Prompt: In the entries that follow, find every line containing "Like" and copy it.

Stored records:
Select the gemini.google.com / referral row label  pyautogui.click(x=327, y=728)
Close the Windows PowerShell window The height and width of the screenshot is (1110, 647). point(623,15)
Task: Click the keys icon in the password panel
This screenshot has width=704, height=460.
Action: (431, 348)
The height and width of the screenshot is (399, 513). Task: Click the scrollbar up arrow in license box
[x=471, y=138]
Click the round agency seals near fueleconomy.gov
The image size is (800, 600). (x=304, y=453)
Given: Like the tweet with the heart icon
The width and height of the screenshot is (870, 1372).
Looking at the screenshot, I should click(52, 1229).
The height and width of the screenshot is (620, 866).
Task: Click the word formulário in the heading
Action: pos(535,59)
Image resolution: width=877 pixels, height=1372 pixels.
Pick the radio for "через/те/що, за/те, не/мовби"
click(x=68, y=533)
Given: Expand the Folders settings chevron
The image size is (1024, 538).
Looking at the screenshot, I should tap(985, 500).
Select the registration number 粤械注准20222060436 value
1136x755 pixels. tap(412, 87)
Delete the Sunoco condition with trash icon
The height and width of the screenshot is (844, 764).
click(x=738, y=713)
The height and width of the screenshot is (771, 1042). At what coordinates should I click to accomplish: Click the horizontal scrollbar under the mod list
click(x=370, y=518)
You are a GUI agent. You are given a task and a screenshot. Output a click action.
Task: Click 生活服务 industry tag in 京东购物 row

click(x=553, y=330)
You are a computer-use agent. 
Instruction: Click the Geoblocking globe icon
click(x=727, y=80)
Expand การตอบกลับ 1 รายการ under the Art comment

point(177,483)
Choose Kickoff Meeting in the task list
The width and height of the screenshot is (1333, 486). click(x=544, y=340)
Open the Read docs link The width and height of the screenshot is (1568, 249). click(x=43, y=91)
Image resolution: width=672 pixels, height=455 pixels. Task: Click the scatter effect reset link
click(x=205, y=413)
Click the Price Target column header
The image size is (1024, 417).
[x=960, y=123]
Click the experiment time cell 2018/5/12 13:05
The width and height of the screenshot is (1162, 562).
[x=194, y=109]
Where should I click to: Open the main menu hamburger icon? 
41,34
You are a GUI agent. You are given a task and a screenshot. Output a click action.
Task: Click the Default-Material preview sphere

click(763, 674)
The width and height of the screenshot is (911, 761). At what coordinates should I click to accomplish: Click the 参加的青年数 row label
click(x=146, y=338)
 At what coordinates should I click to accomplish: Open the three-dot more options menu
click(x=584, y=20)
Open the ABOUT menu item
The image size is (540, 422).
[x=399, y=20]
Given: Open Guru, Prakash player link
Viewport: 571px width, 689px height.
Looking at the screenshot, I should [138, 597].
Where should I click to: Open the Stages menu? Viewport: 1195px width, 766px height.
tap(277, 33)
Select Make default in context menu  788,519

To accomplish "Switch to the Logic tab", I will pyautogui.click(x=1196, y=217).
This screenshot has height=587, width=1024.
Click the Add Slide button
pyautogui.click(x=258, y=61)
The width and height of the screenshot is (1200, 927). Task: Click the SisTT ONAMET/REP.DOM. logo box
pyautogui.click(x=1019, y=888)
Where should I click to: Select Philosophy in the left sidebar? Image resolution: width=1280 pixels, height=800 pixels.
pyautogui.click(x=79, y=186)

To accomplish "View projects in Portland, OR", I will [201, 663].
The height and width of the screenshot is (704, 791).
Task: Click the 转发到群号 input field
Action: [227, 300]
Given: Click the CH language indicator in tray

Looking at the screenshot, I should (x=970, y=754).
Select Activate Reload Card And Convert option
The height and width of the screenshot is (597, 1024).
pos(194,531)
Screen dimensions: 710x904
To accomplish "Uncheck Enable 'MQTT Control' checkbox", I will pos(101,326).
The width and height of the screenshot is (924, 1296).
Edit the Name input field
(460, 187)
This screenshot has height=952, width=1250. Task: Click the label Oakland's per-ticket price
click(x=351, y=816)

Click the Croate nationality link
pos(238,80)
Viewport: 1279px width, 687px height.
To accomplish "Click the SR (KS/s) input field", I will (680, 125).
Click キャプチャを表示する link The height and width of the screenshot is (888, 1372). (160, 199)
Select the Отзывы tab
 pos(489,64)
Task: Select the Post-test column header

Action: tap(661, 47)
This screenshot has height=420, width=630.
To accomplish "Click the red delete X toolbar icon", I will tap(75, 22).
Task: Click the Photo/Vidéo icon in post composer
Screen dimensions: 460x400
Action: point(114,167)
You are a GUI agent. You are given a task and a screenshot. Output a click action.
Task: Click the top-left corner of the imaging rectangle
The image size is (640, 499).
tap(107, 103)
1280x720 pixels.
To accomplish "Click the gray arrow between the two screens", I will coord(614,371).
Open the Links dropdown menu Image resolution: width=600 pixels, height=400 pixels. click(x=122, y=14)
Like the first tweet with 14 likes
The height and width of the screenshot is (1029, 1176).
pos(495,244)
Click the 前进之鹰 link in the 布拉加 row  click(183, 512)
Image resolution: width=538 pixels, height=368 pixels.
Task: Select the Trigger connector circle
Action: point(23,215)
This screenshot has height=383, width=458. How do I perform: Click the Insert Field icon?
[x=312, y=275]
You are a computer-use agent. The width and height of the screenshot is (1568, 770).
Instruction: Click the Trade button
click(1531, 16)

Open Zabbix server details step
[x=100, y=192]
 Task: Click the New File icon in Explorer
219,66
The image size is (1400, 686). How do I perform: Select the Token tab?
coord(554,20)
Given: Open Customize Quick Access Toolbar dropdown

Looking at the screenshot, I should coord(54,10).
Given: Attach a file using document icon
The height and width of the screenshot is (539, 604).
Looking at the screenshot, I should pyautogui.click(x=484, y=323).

Finished exercise:
Given: Like the tweet with the heart icon
Like the first tweet with 14 likes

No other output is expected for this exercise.